The other boys are making fun of his size.

Most of the time he pretends it doesn’t bother him. But I’m the coach, and it’s pretty hard to miss.

I have watched him smile and try to shake it off. Sometimes he will parry with a comment of his own—something about them that they’re sensitive of…

I know this thing that they are doing. I call this “emotional arm punching.” It’s a rite of passage boys use to desensitize themselves to emotions, just like when they punch each other repeatedly in the bicep and try not to show how much it hurts

For about two months out of the year I am entrusted with seeing some of the real feelings these kids have. The reason why I get to see them is because they haven’t yet been taught not to allow themselves to feel them. They haven’t been taught that emotions are a weakness. But I can tell you this, it is definitely beginning, and this emotional arm punching, especially with boys, is the sign of it.

This term I’ve coined—emotional arm punching—you see it all the time on playgrounds, middle and high school sports, probably even in the Boy Scouts. Maybe you remember it from when you were younger? It’s the tiny emotional jabs you take at your friends about things that you know they’re sensitive about that hurt their feelings.

I know this well from my own experience. I was called stupid and berated by my coaches because, try as I might, I could never remember the plays.
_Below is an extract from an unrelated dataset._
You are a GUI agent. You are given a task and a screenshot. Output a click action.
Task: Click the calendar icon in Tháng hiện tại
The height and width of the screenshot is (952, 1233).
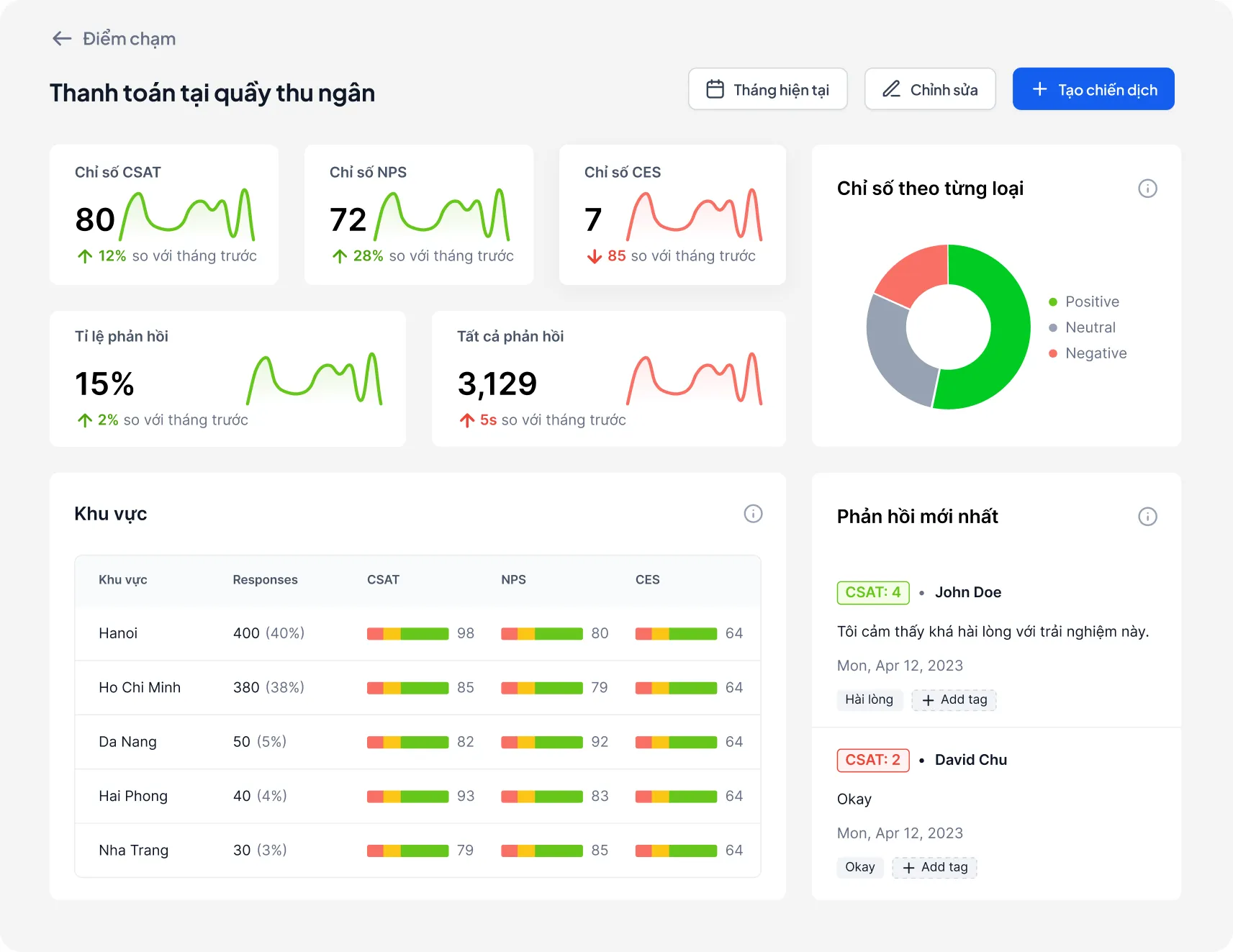715,89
The other players would use the coach’s opinion of my play to deflect the attention from their own failings by coming after me relentlessly for my inability to remember plays, or, even worse, if I let down my guard and told my teammates how the coach’s remarks made me feel.

Ultimately, I found myself deflecting my emotional hurt, hurling my own insults or digs back on my teammates about their performance.

Now, if you asked most people, they would say this is a rite of passage in our society. You’re learning how to “be a man.” You’re learning to not let emotions affect you.

Unfortunately, I can tell you this firsthand: it doesn’t teach kids not to have emotions. What it teaches them is to not tell or show anybody what they are feeling and to repress their emotions, just like I learned to do.

With no one to help me actually work through my feelings, I found myself stuffing down my embarrassment and shame until those emotions became a roaring anger. That anger would ultimately become disproportionately intense. However, with no place to go, it would erupt from me when I least expected it—often on my friends or my mom.

Kids are being called short, fat, ugly, or any unacceptable thing that their friends (or even those who aren’t their friends) say about them—under the flag of jest of course.

What is the result? You get a bunch of kids that start to learn that they are not supposed to react. They pretend emotions don’t bother them. But in reality? They hurt doubly worse because they can’t get any support or acknowledgment for what they’re feeling.

Why does this matter? Because those circles you see on the sports fields, in the schools, or even the Boy Scouts, you’re going to see when you’re grown up and go to the holiday party, bowling team, or men’s club. It’s the same people.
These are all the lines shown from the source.